## TASK ITEM
Go through the data line by line. Copy each one holding the string "accomplish".

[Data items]
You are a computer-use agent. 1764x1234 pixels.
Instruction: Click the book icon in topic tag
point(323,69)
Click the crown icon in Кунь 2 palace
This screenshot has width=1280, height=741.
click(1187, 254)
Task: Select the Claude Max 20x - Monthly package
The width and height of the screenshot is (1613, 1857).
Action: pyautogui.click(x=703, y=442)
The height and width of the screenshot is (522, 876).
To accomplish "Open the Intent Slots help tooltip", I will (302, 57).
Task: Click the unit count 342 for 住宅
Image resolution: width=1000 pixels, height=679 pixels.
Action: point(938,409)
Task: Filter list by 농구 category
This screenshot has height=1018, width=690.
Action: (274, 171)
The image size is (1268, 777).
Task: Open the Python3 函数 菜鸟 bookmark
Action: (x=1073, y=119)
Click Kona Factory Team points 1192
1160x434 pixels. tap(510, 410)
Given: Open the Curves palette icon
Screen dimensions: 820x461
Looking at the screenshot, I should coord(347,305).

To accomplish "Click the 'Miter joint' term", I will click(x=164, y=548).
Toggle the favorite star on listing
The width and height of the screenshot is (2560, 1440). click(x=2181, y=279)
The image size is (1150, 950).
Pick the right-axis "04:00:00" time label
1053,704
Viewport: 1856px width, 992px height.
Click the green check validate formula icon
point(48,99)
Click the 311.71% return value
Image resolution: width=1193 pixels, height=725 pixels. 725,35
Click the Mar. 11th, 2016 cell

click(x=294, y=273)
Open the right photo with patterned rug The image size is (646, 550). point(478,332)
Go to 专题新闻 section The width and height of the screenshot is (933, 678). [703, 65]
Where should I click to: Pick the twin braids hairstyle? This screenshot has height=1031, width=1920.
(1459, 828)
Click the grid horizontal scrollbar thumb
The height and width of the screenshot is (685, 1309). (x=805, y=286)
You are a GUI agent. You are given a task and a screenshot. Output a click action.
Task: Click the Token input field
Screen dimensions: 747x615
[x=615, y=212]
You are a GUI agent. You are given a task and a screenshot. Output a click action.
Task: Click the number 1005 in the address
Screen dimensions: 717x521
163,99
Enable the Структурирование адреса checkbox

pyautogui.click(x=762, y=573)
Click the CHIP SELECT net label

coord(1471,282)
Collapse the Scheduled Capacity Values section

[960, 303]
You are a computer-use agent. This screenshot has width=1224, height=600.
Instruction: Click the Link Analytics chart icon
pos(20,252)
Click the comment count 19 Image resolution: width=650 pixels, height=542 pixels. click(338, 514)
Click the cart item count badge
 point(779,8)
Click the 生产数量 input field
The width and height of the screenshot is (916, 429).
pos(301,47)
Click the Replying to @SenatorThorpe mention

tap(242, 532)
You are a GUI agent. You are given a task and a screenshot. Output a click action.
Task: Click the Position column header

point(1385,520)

## ANSWER BELOW
To accomplish "Open the Intent Slots help tooltip", I will (302, 57).
To accomplish "Click the 'Miter joint' term", I will click(x=164, y=548).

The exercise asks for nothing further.